• [Exercise details]:
Your copy should match the records exactly, except that no pictures appear in it.

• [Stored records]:
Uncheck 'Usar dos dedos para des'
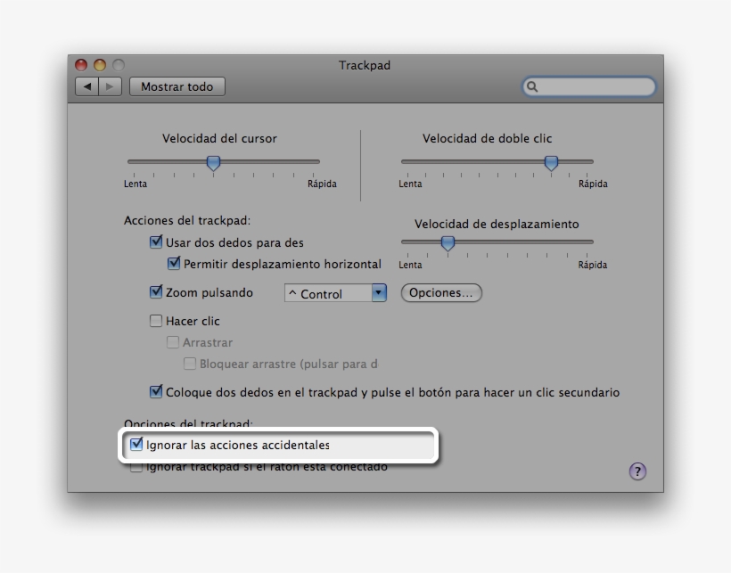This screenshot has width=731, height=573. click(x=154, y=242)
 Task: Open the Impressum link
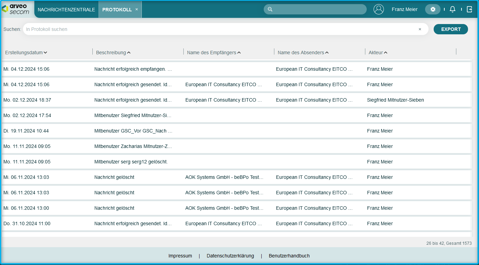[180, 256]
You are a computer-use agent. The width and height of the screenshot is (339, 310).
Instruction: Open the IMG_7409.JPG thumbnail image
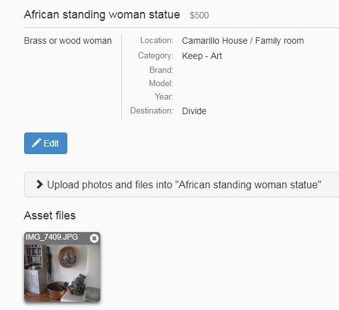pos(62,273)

• [Written reply]:
Uncheck 'Usar dos dedos para des'
This screenshot has width=731, height=573. click(x=154, y=242)
 Task: Open the Impressum link
[180, 256]
You are a computer-use agent. The width and height of the screenshot is (339, 310).
Instruction: Open the IMG_7409.JPG thumbnail image
pos(62,273)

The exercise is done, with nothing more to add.